How I Ruined Father’s Day

I’ve had a revelation about family. It all began when I ruined Father’s Day for my whole family. My mom started sharing her feelings about a pastor I care deeply about and I snapped at her. Several members of the family continued to talk about flaws in the church, and needless to say I snapped at everyone. I had a legitimate reason for being angry: I hate hearing people judge my church leaders when they don’t know the whole situation. But my response was so laced with bitterness that the rest of the day was overshadowed by uncomfortable silence. This Father’s Day was for me what some people call the gift of trouble.

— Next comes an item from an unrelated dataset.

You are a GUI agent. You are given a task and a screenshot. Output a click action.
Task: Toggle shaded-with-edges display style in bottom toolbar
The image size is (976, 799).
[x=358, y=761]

I come from a screwed up family. I know everyone does to some extent, but there’s a lot of room for play there. But this Father’s Day was a God-given opportunity for our family to face the fact that we are not good at speaking our hearts or resolving conflict with each other. My dad is an amazing man, yet he’s totally clueless about how to speak to his own wife and how to lead the family with a conqueror’s attitude. He passively waits for life to change before his eyes. He prays for people and relationships to heal, but he doesn’t do much on his own to help.

I’m in a bind. I shared my heart with my father, and he was receptive, but he didn’t offer the one thing I didn’t realize I was looking for. He failed to acknowledge the failure in a sincere and sorrowful way. My pain hasn’t been legitimized yet, and I still feel slighted for it. I don’t care how old I am. I want and need my parents to feel sorrow over neglecting my heart as a child. I need them to care. I need for my loss to mean something. I need to be healed.

Pray for me - that God would lead this time of correction and healing within my family. Ask Him to make my heart full. I want a full heart. Full of love. Full of reassurance. Full instead of desperately thirsty.